Kedelapan, ajak kader memperjuangkan keadilan. SBY mengatakan ia memahami para kadernya merasa marah, terhina, dan merasa diperlakukan sewenang-wenang karena gerakan pengambilalihan kepemimpinan lewat KLB Deli Serdang. Ia juga mengerti jajarannya merasa geram kepada kader yang berkhianat dengan “iming-iming” kedudukan, serta ingin membalas perbuatan mereka. Namun, SBY meminta para kadernya tetap bersabar, sembari pada saat yang sama berjuang mendapatkan keadilan sejati. Ia mengajak mereka untuk semakin bersatu dan merapatkan barisan di bawah komando dan kepemimpinan Ketua Umum Partai Demokrat, Agus Harimurti Yudhoyono.


Persetujuan Moeldoko


Salah satu yang menjadi perhatian publik sampai saat ini bahwa apakah KLB Partai Demokrat ini tidak ada persetujuan dari Moeldoko? Dari seluruh proses sejak pra kongres, saat kongres dan pasca kongres, mengisyaratkan bahwa KLB ini terjadi dengan persetujuan Moeldoko.


Menurut penulis, alangkah baik dan bijak jika memang tidak ada niat untuk malakukan upaya paksa pengambilalihan kepemimpinan di tubuh Partai Demokrat oleh Moeldoko seperti yang publik dengar di berbagai media, maka Moeldoko tidak perlu hadir dan memberikan sambutan sebagai ketua umum Partai Demokrat versi KLB.


Kedatangan Moldoko mengisyaratkan bahwa keinginan untuk mengkudeta AHY dari Ketua Umum Partai Demokrat sangatlah tinggi. Peran sejumlah kader yang beberapa saat sebelumnya dipecat karena ada upaya kudeta juga menjadi perhatian bahwa proses demokrasi yang mengandalkan kuasa dan uang sangat memalukan. Buktinya, dalam laporan Partai Demokrat, bahwa beberapa DPC ada yang hadir karena adanya imbalan uang sebesar Rp. 100 juta (sindonews.com).


Pejabat Negara


Kedudukan Moeldoko sebagai pejabat negara, yaitu Kepala Kantor Staf Presiden, menghadirkan tanda tanya besar bagi publik mengapa Moeldoko ingin menjadi Ketua Umum Partai Demokrat lewat cara-cara ilegal.

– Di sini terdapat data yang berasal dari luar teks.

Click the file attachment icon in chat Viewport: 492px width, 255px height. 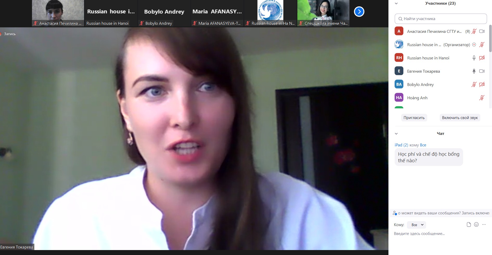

Tentu dalam mendirikan sebuah partai bukanlah hal mudah. Berdirinya sebuah partai baru harus melewati serangkaian aturan yang mesti dipenuhi. Belum lagi dana yang dibutuhkan bukanlah dana sedikit. Berbagi partai yang lahir beberapa tahun terakhir setidaknya membutuhkan biaya yang cukup besar agar dapat lolos menjadi partai baru.


Ada anggapan, bahwa beberapa mantan kader Partai Demokrat melakukan kudeta dan menempatkan Moeldoko yang bukan kader partai sebagai ketua umum adalah sebuah upaya memimpin partai politik dengan mudah dan murah. Mantan kader Partai Demokrat berpikir, bahwa dengan jabatan Kepala Kantor Staf Presiden, Moeldoko dapat berbuat segalanya.


Inkonstitusional


Sudah pasti publik akan mengatakan bahwa KLB Partai Demokrat di Deli Serdang, Sumatera Utara, inkonstitusional. Di samping melanggar aturan partai, undang-undang, juga melanggar pelaksanaan kongres yang sesungguhnya tidak mendapatkan izin.


Pertaruhan bagi penegak hukum saat ini adalah apakah pelaksanaan KLB tersebut yang tidak mendapatkan izin dapat diberikan sanksi. Irjen Pol Argo Yuwono menegaskan bahwa tidak diberikan izin keramaian atas pelaksanaan KLB itu. Namun di sisi lain, mengapa KLB tersebut tetap berjalan dan tidak dibubarkan.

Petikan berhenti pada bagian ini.